==== Exercise data

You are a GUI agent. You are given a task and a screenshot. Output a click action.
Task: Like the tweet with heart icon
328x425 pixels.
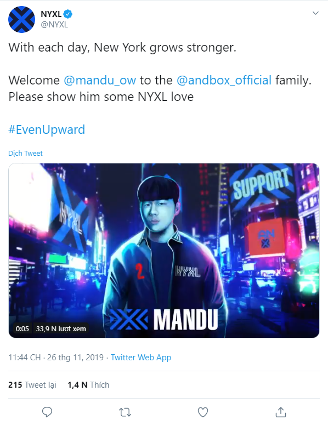pyautogui.click(x=203, y=412)
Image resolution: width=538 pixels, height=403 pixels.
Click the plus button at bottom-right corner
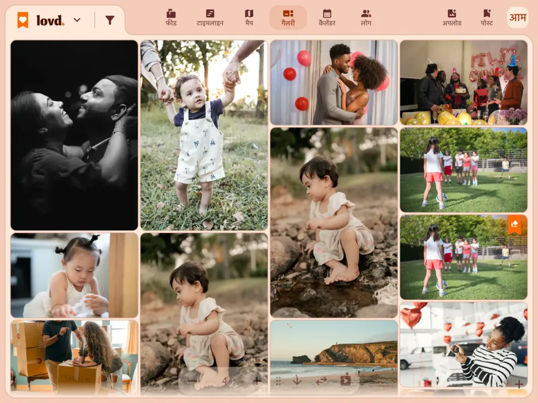click(519, 384)
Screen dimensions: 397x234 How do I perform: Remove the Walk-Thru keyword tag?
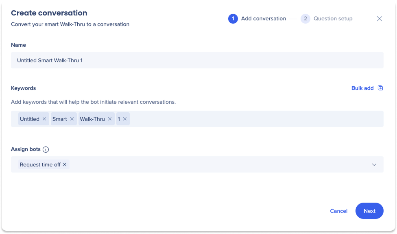point(110,119)
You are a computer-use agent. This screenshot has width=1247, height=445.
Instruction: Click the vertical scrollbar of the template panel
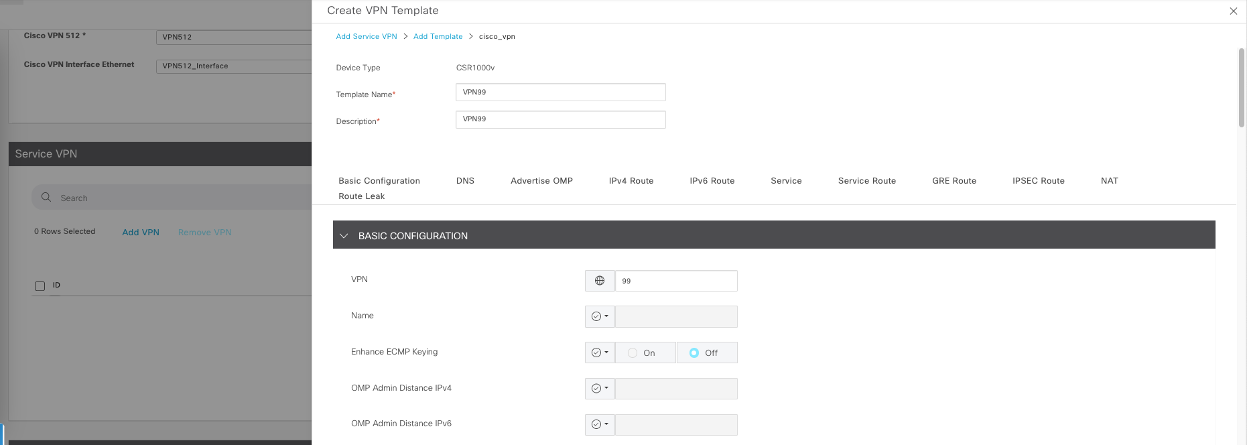tap(1241, 87)
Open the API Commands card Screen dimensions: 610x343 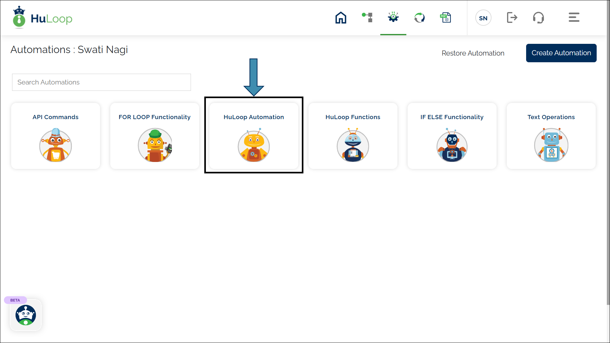[x=56, y=136]
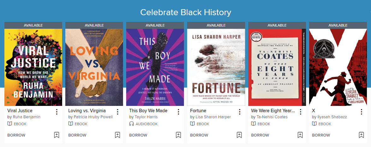The width and height of the screenshot is (371, 147).
Task: Open the Fortune title link
Action: (198, 111)
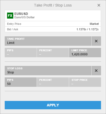The image size is (106, 114).
Task: Select the Take Profit PERCENT field
Action: point(53,53)
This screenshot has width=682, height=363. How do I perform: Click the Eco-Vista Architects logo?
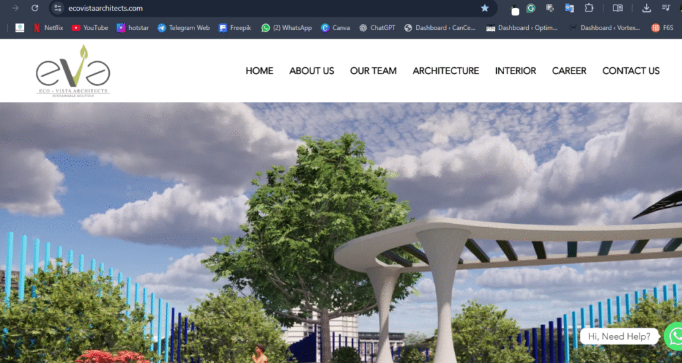coord(73,71)
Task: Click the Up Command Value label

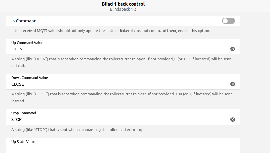Action: [x=27, y=43]
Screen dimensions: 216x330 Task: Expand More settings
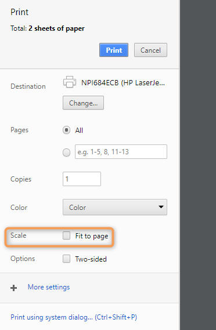[x=49, y=287]
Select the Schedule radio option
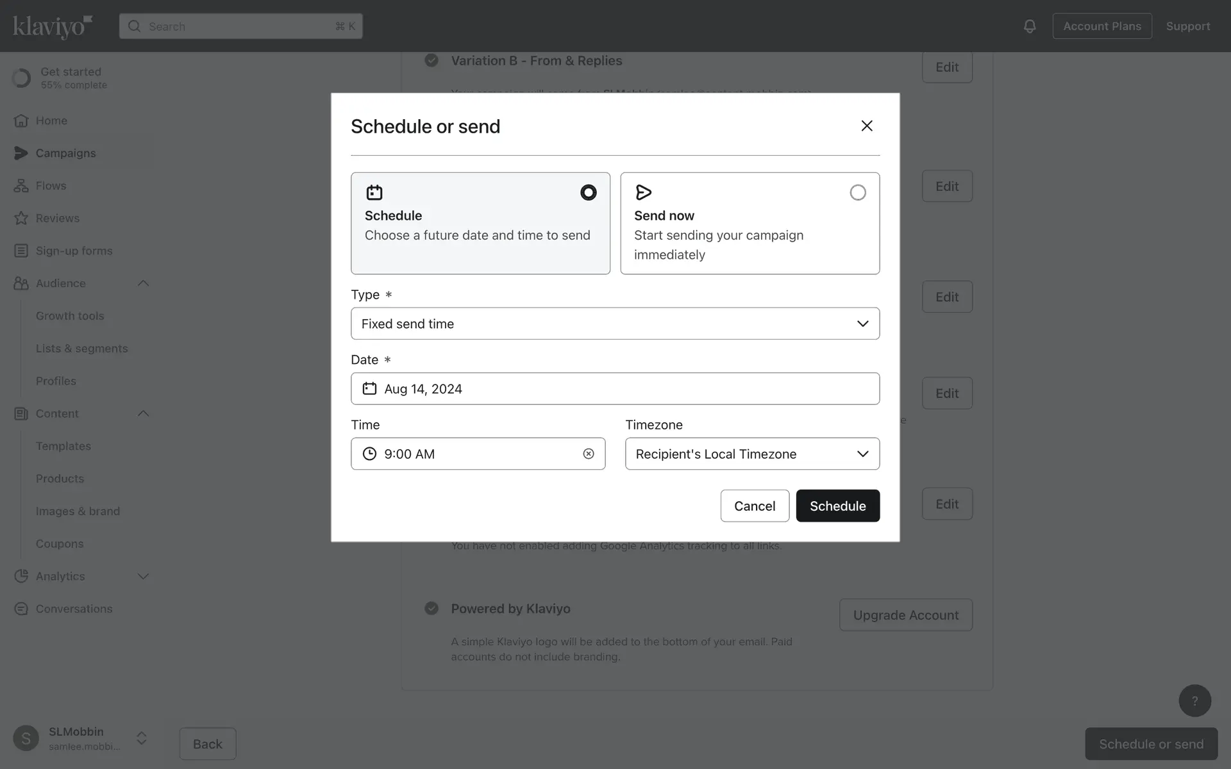Viewport: 1231px width, 769px height. point(588,192)
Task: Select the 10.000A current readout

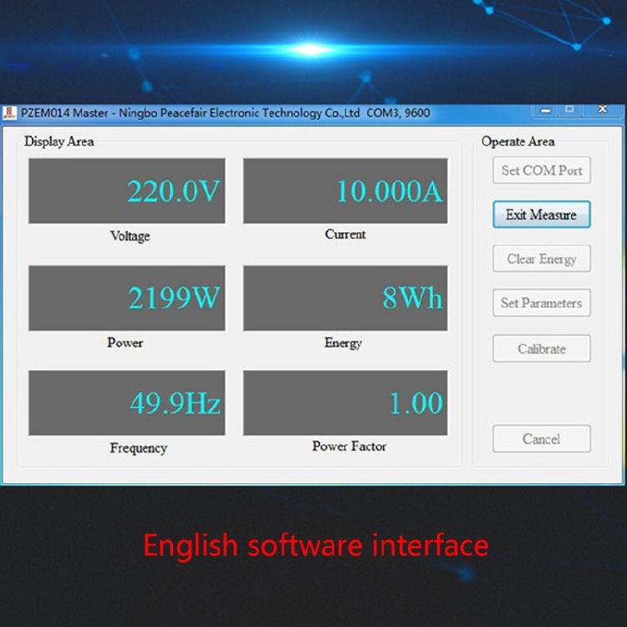Action: pyautogui.click(x=344, y=191)
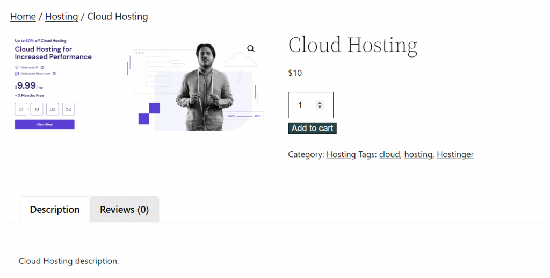Open the Reviews (0) tab
The height and width of the screenshot is (278, 550).
tap(124, 210)
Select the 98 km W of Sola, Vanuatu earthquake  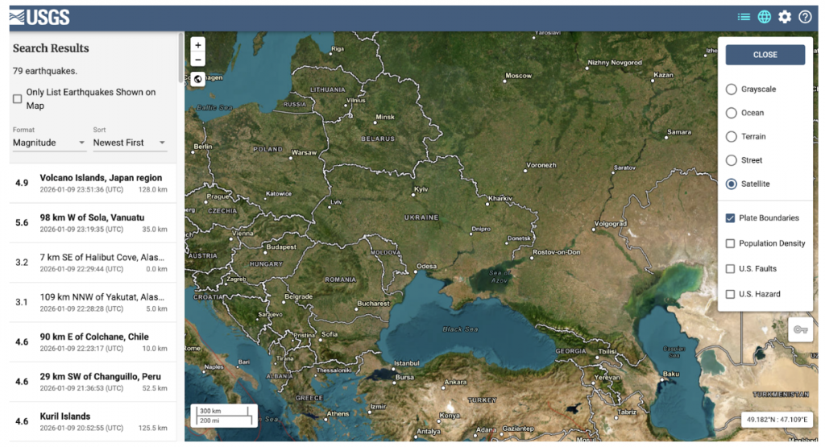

========

> _Your task_
Render the entries as a Markdown table with columns Row and Text, covering the span between the line holding "Task: Click the Up Command Value label" and the last line of the entries, inclusive. Skip blank lines and leave the pictures out.

> _Problem solution_
| Row | Text |
|---|---|
| 1 | Task: Click the Up Command Value label |
| 2 | Action: [x=27, y=43] |
| 3 | Screen dimensions: 216x330 Task: Expand More settings |
| 4 | [x=49, y=287] |
| 5 | Select the Schedule radio option |
| 6 | Viewport: 1231px width, 769px height. point(588,192) |
| 7 | Task: Select the 10.000A current readout |
| 8 | Action: pyautogui.click(x=344, y=191) |
| 9 | Open the Reviews (0) tab |
| 10 | The height and width of the screenshot is (278, 550). |
| 11 | tap(124, 210) |
| 12 | Select the 98 km W of Sola, Vanuatu earthquake   |